Source data:
⟨

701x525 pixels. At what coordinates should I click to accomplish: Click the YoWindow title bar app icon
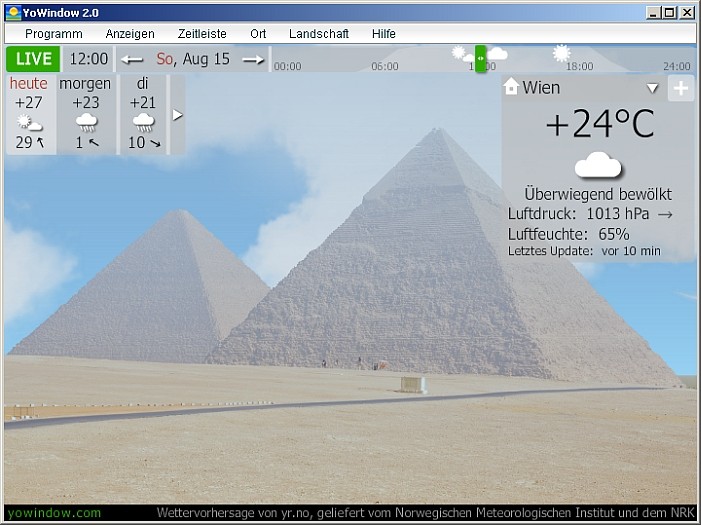(x=13, y=12)
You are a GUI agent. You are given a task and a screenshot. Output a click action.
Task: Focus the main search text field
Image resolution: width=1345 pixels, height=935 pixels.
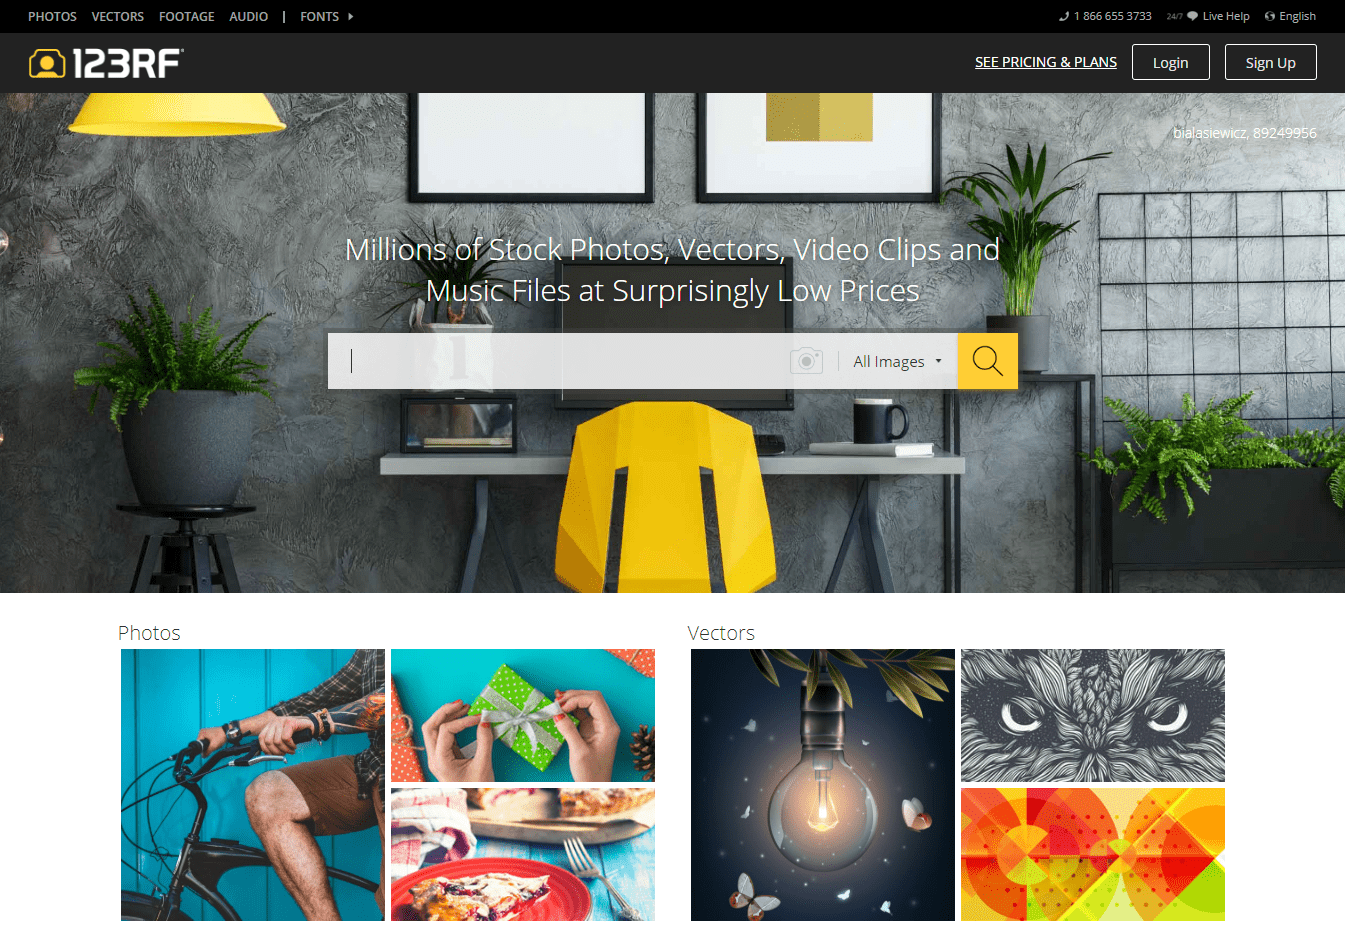pos(560,361)
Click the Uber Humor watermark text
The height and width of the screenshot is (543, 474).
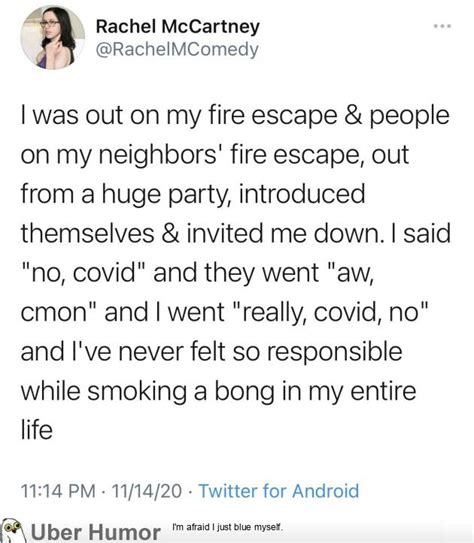[x=96, y=532]
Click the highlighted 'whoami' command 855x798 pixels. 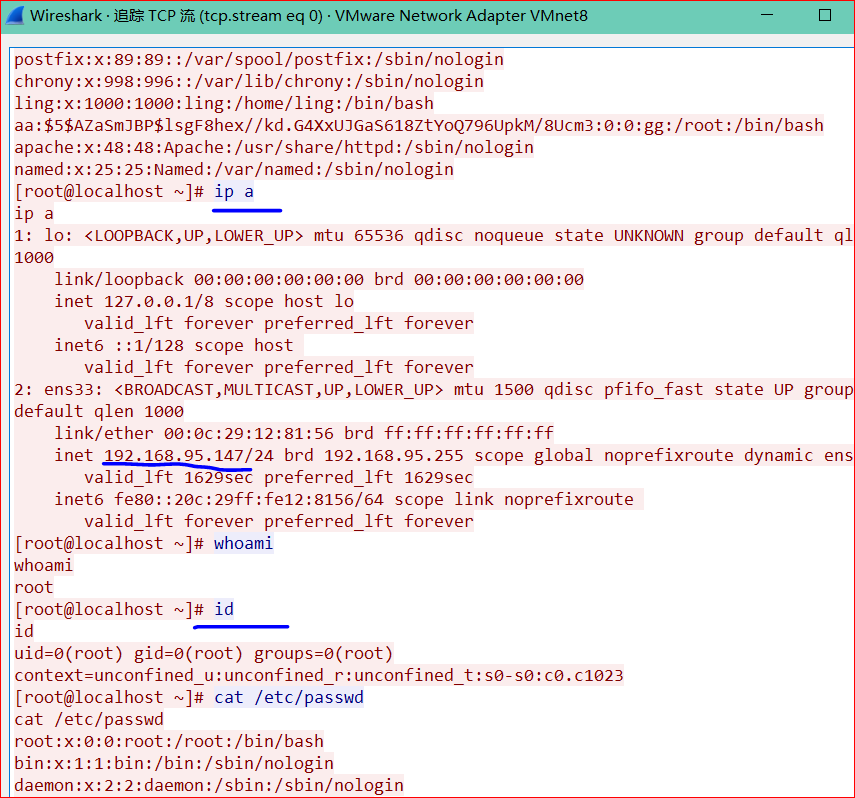click(243, 543)
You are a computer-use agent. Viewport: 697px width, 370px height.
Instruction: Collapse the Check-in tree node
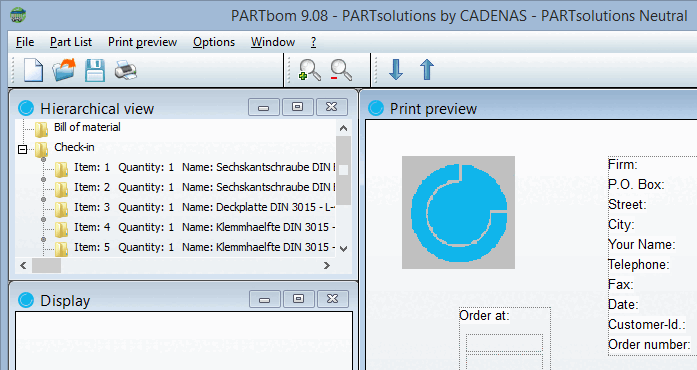point(23,149)
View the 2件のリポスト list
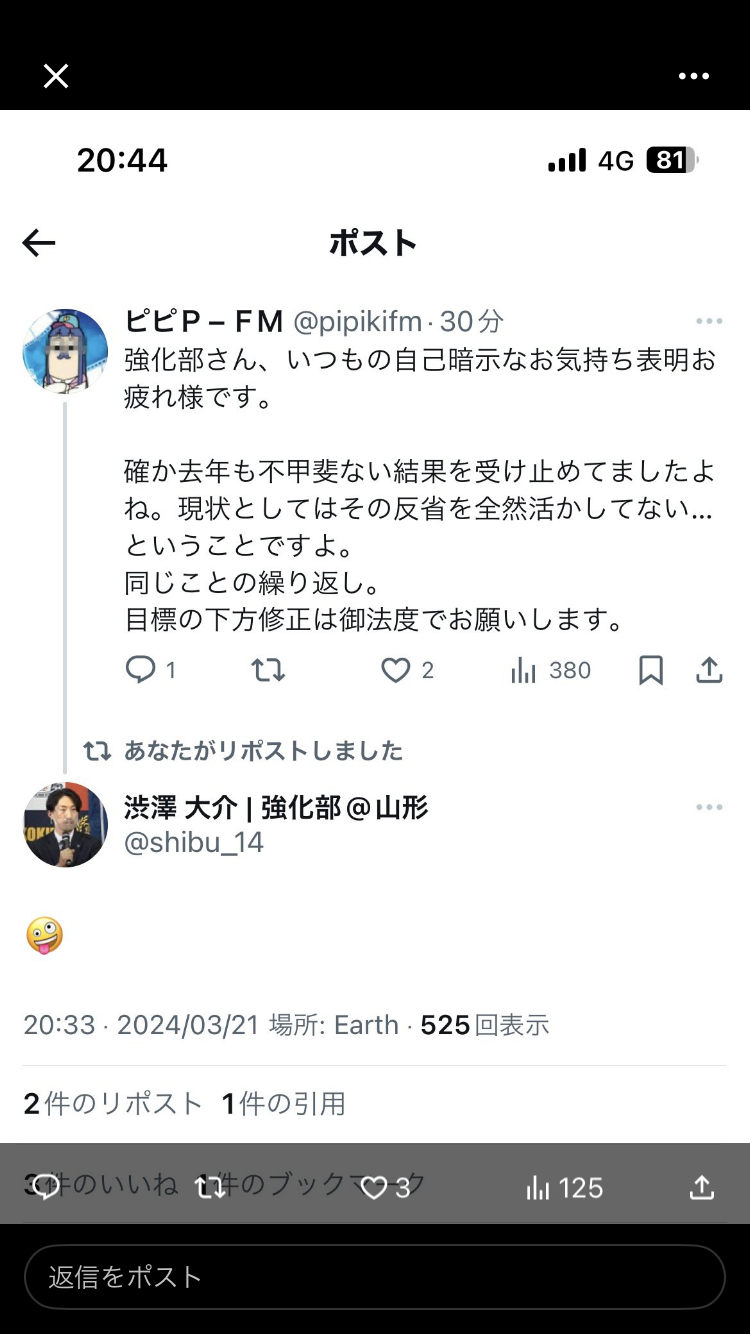Image resolution: width=750 pixels, height=1334 pixels. 113,1103
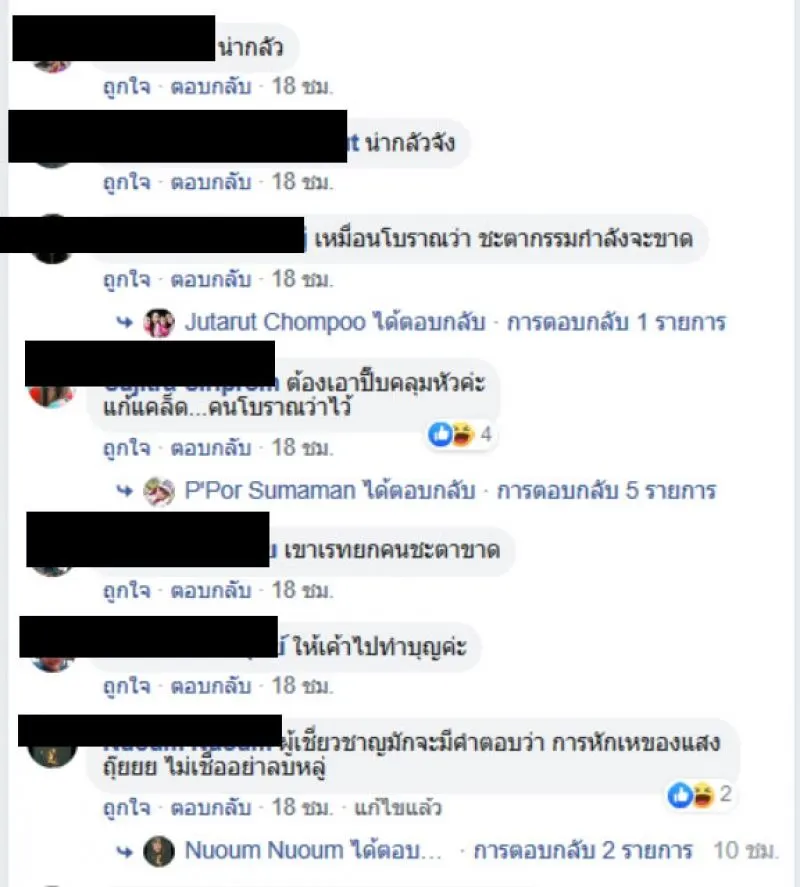800x887 pixels.
Task: Open P'Por Sumaman profile name link
Action: [x=270, y=490]
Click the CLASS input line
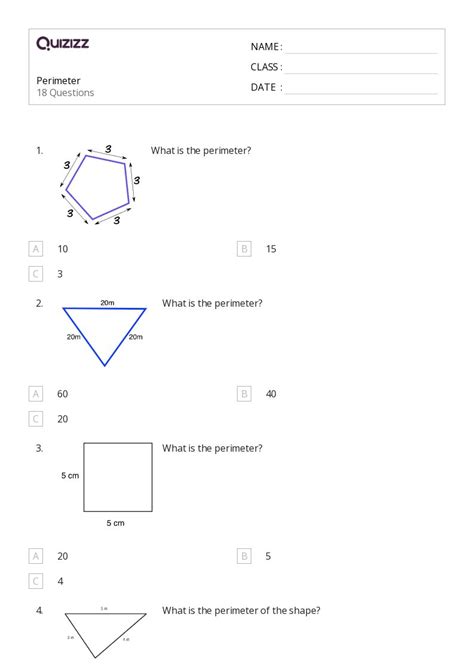Viewport: 474px width, 670px height. click(x=361, y=68)
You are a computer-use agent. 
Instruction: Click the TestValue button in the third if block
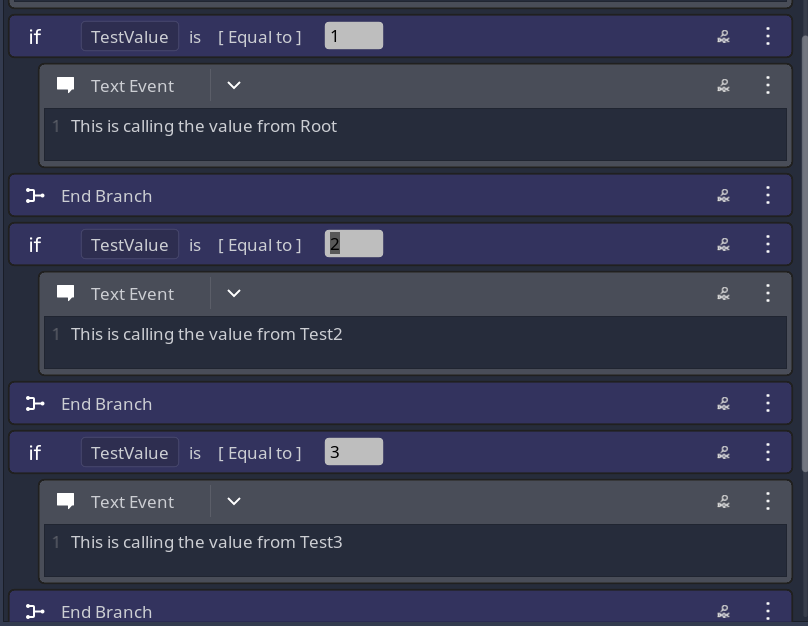pos(130,452)
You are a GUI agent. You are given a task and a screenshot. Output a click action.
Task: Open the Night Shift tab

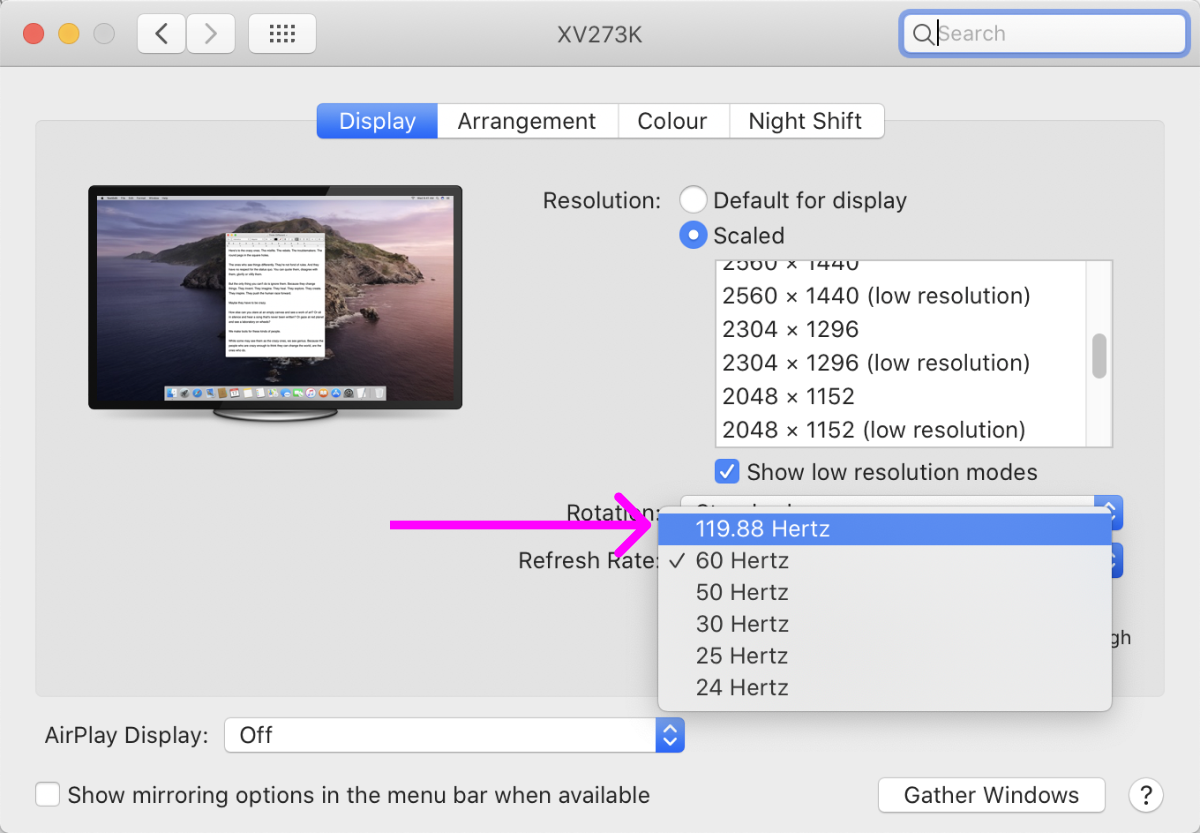click(805, 121)
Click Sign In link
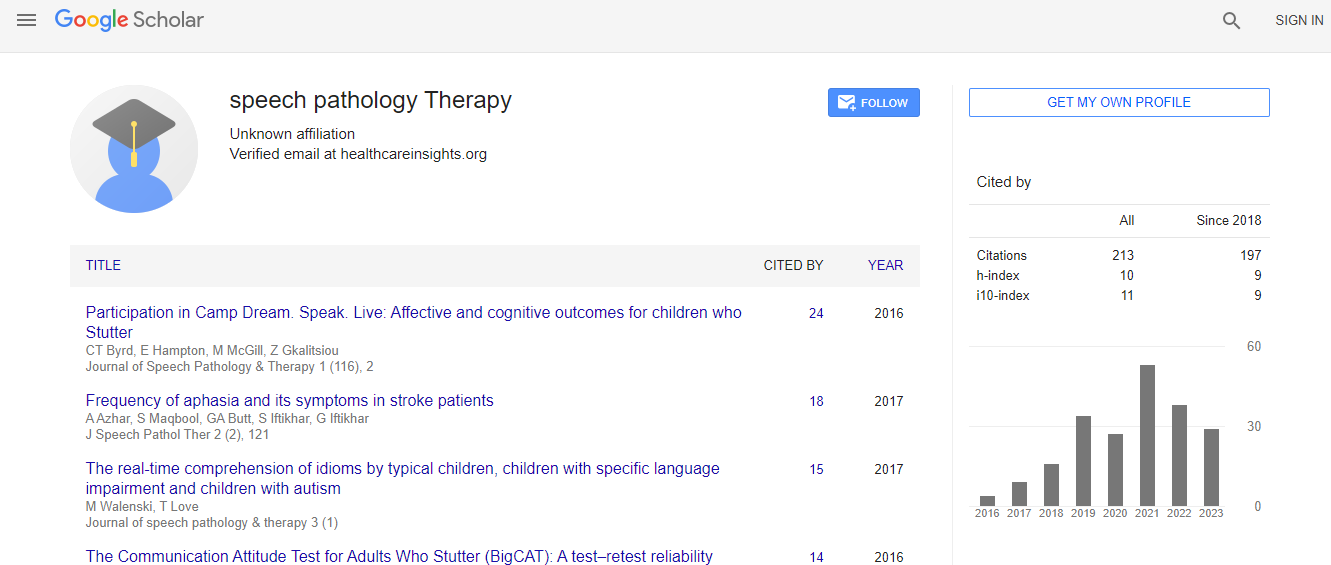Screen dimensions: 1331x565 pyautogui.click(x=1299, y=21)
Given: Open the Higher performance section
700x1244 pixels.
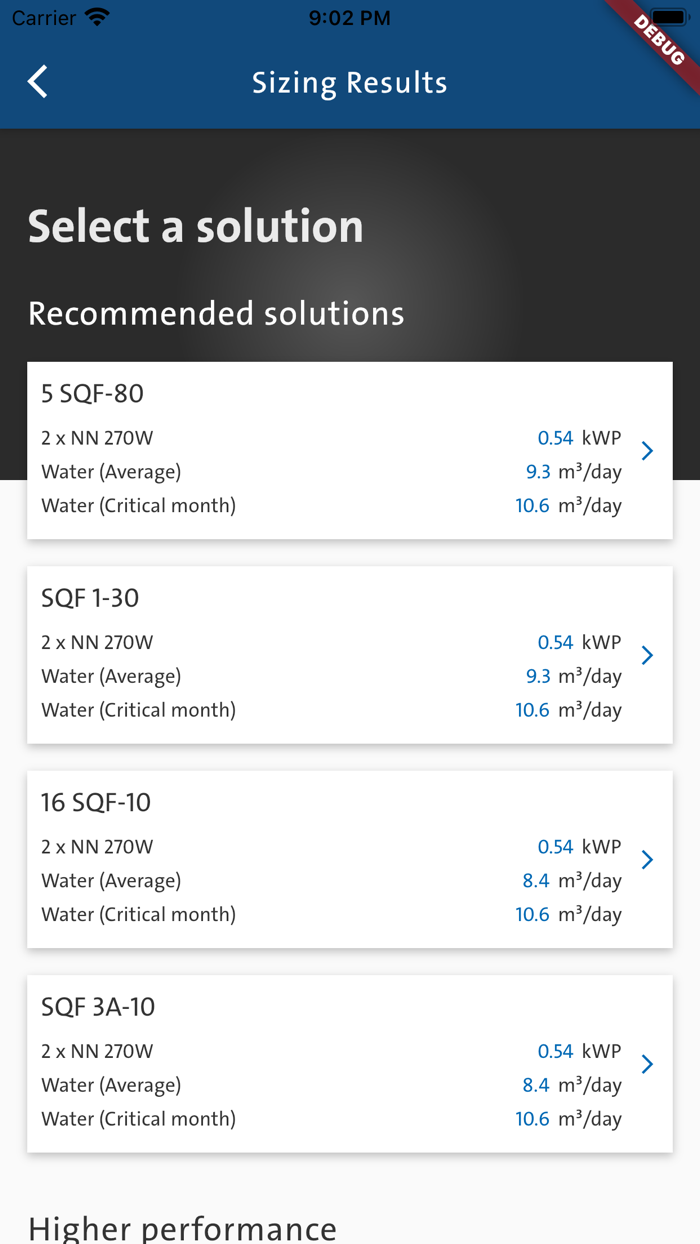Looking at the screenshot, I should coord(182,1227).
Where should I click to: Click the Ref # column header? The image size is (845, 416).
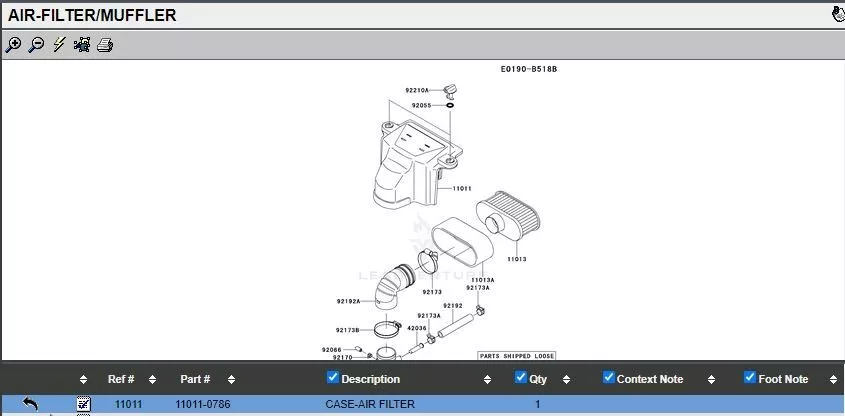click(x=121, y=379)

⟩

**Problem to solve**
In the records above, find each line with the string "agent" and list it.

**Answer**
You are a GUI agent. You are given a task and a screenshot. Output a click action.
You are a computer-use agent. Viewport: 697px width, 370px height.
You are a computer-use agent. 
You are a GUI agent. You are given a task and a screenshot. Output a click action.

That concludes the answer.